BENKA | Painted with vulgarity
17 November - 22nd December 2022

The winter exhibition at Galerie Dantendorfer in Vienna is dedicated to the Munich-based artist BENKA. The gallery invites you to the opening of the exhibition Painted with vulgarity on November 17th 2022.

With his art, BENKA wants to encourage viewers to question digitization and the use of smartphones and artificial intelligence in our everyday lives. The artist is interested in the complex interaction between human beings and machines and the associated opportunities as well as dangers.

What effects does digitization have on our everyday lives? And in how many areas of our lives do we dependent on machines without realizing it? These questions concern the artist - symbol of the robotization of our society in BENKA's art is the term CAPTCHA, which forms the title of each painting. A captcha is an automated sequence of numbers and/or letters that is intended to check whether the user is a human or a machine.
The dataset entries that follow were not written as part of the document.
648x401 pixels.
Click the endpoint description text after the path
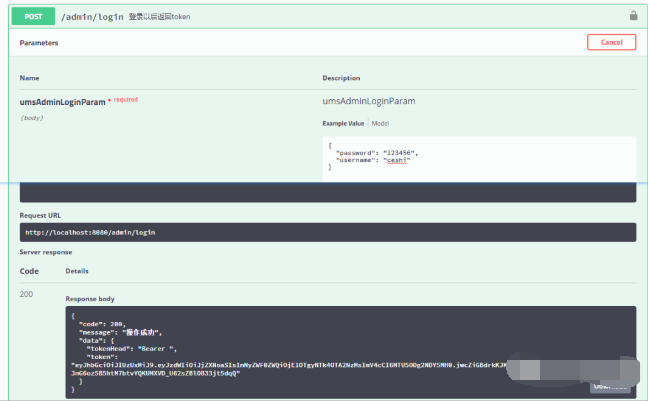pyautogui.click(x=160, y=17)
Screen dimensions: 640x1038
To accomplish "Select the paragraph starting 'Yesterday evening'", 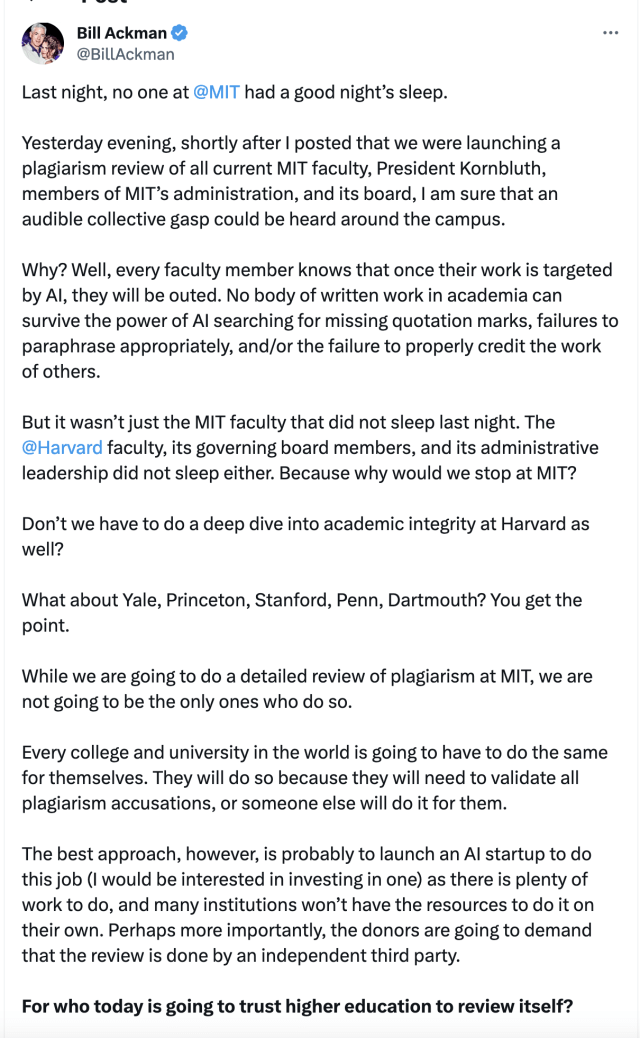I will pyautogui.click(x=291, y=181).
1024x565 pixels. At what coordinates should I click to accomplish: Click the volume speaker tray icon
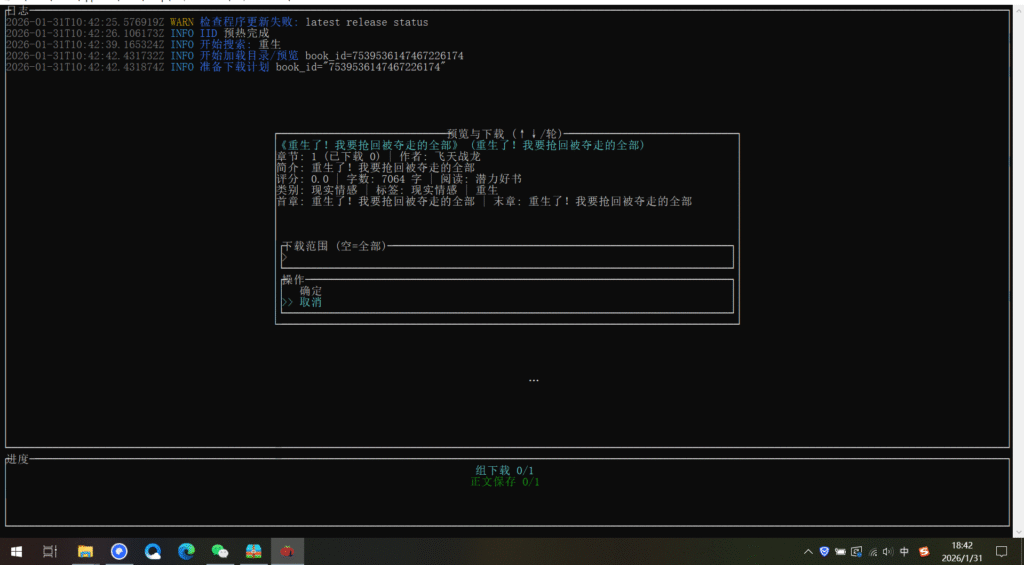pyautogui.click(x=888, y=551)
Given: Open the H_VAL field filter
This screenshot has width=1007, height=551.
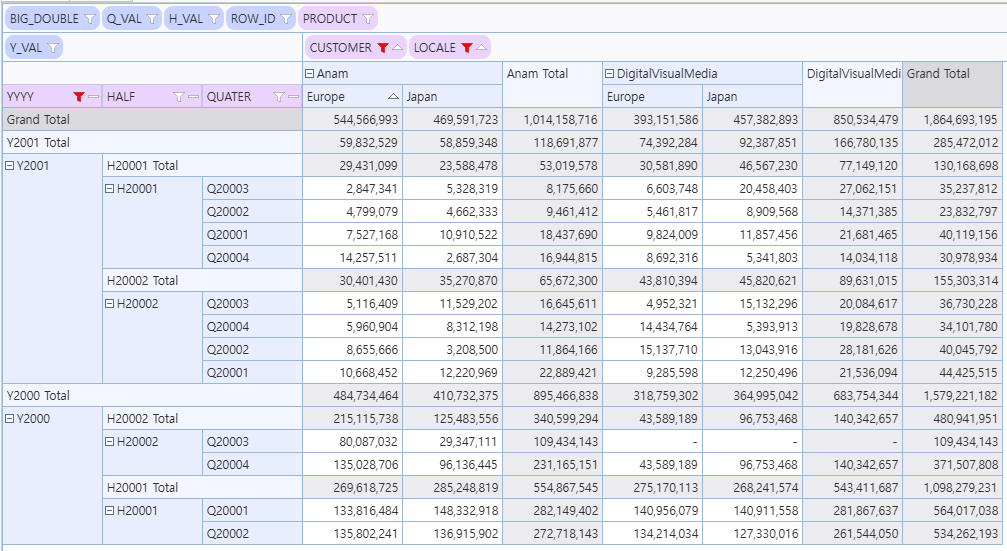Looking at the screenshot, I should pos(214,19).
In his works, too, letters and numbers form the basis, which is completed by an intuitive, raw application of paint.

The exhibition title Painted with Vulgarity is intended to focus on the technique and creation of the works. In the tradition of the abstract expressionists of the 1950s, there are no rules in BENKA's painting, it's not about perfection, but much more about emotion and spontaneity. The paint is applied intuitively with brushes, spray cans, hands or spatulas. He wants to create "a human painting, as opposed to a smooth, perfect, clean painting like a machine might paint". This man-made work should also be visible, seemingly vulgar in the application of paint, but elegant in its overall appearance.

New in the exhibition are the small formats, which are fragments of large canvases. They are the remnants of paintings destroyed by the artist: "It's as if I took out the most beautiful thing, like a surgeon" He cuts the essence - "a piece of emotion", as he calls it - from an unsatisfactory work and elevates it into a self-contained work of art.